Cubs deliver free remote parking with capacity for 1,000 vehicles

SHARE Cubs deliver free remote parking with capacity for 1,000 vehicles

The Cubs on Monday delivered on a promise to provide free remote parking for up to 1,000 cars for fans attending night and weekend games to ease traffic congestion around Wrigley Field.

The new remote parking lot secured at team expense will be located at 3900 N. Rockwell Street, roughly two miles west of the stadium.

It will replace a DeVry University lot with half the capacity a few blocks closer to Wrigley that has not been widely used, in part because of the $6 fee. Local Ald. Tom Tunney (44th) had urged the team to double capacity and waive the fee to encourage more use and ease a traffic bottleneck closer to the ballpark.
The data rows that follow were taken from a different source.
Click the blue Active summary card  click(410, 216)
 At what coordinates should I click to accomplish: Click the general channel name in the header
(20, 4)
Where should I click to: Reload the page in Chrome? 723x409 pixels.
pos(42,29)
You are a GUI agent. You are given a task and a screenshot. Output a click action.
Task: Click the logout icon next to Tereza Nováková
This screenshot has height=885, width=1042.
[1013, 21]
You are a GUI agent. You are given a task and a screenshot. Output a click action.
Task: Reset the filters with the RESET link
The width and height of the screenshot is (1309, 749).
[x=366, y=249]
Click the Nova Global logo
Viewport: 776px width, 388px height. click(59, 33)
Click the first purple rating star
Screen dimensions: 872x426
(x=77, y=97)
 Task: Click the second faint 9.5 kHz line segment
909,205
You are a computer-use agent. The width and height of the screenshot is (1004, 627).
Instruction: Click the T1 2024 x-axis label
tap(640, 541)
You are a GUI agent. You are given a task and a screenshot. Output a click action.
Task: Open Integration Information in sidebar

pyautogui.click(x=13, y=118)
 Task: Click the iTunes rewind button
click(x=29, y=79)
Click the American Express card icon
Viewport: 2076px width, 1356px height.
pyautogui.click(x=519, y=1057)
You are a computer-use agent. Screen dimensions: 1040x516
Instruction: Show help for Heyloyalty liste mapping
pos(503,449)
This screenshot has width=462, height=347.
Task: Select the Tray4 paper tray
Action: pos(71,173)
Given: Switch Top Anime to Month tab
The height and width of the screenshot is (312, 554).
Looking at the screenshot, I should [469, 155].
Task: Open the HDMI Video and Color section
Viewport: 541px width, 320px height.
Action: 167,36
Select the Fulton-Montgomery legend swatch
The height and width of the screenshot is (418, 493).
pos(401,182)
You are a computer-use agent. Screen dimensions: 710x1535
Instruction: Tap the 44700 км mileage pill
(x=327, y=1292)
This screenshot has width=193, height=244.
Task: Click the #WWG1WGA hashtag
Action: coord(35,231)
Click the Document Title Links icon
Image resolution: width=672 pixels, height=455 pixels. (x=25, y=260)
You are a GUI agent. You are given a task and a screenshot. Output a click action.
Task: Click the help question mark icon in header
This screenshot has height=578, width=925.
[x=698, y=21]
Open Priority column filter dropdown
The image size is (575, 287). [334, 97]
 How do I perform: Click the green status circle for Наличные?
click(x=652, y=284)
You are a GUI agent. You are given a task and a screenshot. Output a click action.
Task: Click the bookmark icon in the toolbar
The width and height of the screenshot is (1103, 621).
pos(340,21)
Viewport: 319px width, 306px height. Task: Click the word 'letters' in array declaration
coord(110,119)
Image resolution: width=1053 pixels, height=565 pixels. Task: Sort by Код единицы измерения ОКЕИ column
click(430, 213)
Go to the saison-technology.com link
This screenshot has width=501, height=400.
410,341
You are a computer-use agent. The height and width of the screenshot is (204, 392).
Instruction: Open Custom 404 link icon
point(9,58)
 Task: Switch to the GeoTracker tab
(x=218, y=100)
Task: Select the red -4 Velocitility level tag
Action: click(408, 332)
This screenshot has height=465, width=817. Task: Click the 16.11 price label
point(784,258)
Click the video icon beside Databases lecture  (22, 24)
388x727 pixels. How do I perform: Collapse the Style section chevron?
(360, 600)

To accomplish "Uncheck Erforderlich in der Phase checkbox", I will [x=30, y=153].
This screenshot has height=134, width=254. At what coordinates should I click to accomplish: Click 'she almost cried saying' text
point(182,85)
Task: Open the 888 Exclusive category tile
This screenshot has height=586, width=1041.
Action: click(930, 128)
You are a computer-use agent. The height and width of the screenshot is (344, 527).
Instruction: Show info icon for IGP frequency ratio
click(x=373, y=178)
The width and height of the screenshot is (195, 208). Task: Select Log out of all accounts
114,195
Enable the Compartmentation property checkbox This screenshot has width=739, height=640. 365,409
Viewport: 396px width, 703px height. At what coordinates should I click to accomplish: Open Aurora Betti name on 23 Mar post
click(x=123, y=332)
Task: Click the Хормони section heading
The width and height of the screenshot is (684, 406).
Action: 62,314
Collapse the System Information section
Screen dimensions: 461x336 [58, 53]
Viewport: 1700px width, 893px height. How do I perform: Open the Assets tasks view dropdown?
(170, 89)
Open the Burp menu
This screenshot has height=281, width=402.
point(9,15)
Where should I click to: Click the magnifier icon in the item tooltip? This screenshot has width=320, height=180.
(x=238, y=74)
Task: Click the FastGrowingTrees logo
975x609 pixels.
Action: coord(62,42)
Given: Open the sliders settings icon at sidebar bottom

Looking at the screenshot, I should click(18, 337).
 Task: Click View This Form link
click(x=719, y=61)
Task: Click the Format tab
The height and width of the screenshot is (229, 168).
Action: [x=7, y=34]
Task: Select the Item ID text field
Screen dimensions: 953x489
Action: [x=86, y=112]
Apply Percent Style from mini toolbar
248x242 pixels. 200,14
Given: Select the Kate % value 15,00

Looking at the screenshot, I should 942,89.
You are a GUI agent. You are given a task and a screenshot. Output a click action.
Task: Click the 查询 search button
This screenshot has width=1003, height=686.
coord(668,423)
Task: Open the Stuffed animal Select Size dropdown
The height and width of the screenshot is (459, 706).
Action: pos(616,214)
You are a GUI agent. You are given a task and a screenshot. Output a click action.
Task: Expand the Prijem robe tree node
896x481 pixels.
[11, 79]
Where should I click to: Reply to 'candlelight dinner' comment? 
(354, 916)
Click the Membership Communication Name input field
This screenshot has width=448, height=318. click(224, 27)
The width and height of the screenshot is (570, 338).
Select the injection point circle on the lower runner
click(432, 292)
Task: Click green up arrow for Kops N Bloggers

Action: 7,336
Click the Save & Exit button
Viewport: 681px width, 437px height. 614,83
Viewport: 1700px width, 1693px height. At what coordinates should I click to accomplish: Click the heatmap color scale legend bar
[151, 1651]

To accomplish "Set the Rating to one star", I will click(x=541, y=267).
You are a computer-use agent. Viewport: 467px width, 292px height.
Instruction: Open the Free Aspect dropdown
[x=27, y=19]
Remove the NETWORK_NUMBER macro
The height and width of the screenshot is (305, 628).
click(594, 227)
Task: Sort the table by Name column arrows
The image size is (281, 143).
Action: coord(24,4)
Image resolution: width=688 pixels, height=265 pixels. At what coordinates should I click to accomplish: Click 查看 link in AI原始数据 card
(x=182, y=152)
In December, Mayor Rahm Emanuel pressured the Cubs to start renovating Wrigley after delivering a punch list of concessions to tie up loose ends on the $500 million project.

Among other things, those concessions gave the Cubs the green light to schedule 35 night games per-season at Wrigley – and add eight more, including three Saturday nights, to accommodate national television – in exchange for added security and free remote parking for up to 1,000 cars.

On Monday, the Cubs delivered on that promise. That’s even though the dispute between the Cubs and rooftop club owners about the size and placement of outfield signs needed to bankroll the project has not yet been resolved.

Free shuttles from the new lot to Wrigley will start running 2.5 hours before night and weekend games and run continuously until an hour after the game ends. Post-game pick-ups will be at a designated drop-off location on Addison Street.

“We recognize many fans drive to Wrigley Field. This easy-to-use remote parking operation will help alleviate traffic congestion in the neighborhood before and after games,” Ken Buckner, Cubs manager of government and neighborhood relations, was quoted as saying in a press release.

“We believe free parking is a great incentive for our guests and encourage fans to take advantage of this new remote parking lot.”

In late January, the Cubs applied for a permit to put up a 650-square foot script Budweiser sign in right field that, rooftop club owners claim, will block their birds-eye view of the century-old stadium.

The permit application capped a tumultuous week that saw a near agreement between the Cubs and rooftop club owners fall apart and club owners file a defamation lawsuit against a stadium financing consultant who once advised the Cubs’ prior owner, the Tribune Co.

The two sides are still talking. City Hall has yet to issue the permit after requesting “various details that require specificity, ranging from rivets to colors to materials to lighting,” according to Deputy Planning and Development Commissioner Peter Strazzabosco.

That prompted Cubs spokesman Julian Green to  acknowledge the obvious: The Budweiser sign that could bolster team revenues by as much as $140 million over 14 years will not be up by opening day.

“We’re still working out design elements with Budweiser,” Green said Monday.